⟨
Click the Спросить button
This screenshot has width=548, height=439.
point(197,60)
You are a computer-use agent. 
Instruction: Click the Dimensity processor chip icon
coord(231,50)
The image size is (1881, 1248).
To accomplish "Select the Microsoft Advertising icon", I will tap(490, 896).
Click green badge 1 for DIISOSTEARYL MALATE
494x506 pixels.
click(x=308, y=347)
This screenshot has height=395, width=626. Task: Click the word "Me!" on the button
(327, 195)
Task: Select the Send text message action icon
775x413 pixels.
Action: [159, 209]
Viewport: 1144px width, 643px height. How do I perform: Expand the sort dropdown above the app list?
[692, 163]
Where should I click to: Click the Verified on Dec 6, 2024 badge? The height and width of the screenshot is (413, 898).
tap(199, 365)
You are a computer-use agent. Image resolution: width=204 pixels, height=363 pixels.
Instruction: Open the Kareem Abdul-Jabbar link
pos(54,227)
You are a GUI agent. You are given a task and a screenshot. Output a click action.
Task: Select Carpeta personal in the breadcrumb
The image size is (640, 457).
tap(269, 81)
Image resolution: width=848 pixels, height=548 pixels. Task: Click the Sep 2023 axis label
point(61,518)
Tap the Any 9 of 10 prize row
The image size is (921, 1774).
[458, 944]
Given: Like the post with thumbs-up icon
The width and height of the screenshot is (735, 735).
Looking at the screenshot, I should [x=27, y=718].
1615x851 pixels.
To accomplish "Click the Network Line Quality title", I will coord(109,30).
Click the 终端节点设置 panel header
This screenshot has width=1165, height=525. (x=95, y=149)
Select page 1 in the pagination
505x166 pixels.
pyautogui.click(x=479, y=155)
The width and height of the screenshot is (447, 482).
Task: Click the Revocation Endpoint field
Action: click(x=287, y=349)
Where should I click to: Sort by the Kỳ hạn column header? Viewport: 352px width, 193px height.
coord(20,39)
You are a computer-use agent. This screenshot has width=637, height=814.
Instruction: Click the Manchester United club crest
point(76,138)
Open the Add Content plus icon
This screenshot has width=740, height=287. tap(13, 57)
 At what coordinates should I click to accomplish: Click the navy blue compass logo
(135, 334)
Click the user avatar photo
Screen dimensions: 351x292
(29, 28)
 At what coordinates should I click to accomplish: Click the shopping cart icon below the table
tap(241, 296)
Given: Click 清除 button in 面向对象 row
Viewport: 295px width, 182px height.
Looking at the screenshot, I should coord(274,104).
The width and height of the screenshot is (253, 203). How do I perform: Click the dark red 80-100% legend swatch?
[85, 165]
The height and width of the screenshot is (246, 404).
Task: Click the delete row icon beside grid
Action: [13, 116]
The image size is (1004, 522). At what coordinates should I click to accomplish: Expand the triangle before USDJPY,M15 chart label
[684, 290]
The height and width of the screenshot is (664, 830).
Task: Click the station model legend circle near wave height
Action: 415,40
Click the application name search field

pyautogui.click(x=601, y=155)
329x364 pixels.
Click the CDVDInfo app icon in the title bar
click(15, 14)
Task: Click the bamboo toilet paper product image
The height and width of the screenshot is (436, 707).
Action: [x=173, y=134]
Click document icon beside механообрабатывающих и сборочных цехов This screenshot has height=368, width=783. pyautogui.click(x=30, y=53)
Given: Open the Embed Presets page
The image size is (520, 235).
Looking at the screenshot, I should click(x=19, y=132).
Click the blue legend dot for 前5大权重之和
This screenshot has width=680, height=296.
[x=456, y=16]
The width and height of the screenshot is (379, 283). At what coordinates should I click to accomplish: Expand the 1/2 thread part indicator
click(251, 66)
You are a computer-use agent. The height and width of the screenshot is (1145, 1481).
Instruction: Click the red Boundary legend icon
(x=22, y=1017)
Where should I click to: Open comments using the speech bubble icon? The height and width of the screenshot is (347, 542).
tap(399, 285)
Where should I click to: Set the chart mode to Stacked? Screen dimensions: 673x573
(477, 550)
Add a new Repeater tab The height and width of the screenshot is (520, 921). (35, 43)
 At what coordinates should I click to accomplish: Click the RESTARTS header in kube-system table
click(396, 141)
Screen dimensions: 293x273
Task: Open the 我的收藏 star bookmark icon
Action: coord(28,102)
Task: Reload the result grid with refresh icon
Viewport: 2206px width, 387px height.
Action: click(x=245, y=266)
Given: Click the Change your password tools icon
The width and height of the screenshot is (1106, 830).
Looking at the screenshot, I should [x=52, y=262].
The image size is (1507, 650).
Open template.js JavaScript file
⟩
What you will do - Show all lines from the data above in which the word "computer" appears.

Solved problem -
You are a computer-use agent. 
You are a computer-use agent. Image resolution: width=204 pixels, height=363 pixels.
You are a computer-use agent. This screenshot has width=637, height=814.
You are a computer-use agent. The height and width of the screenshot is (1145, 1481).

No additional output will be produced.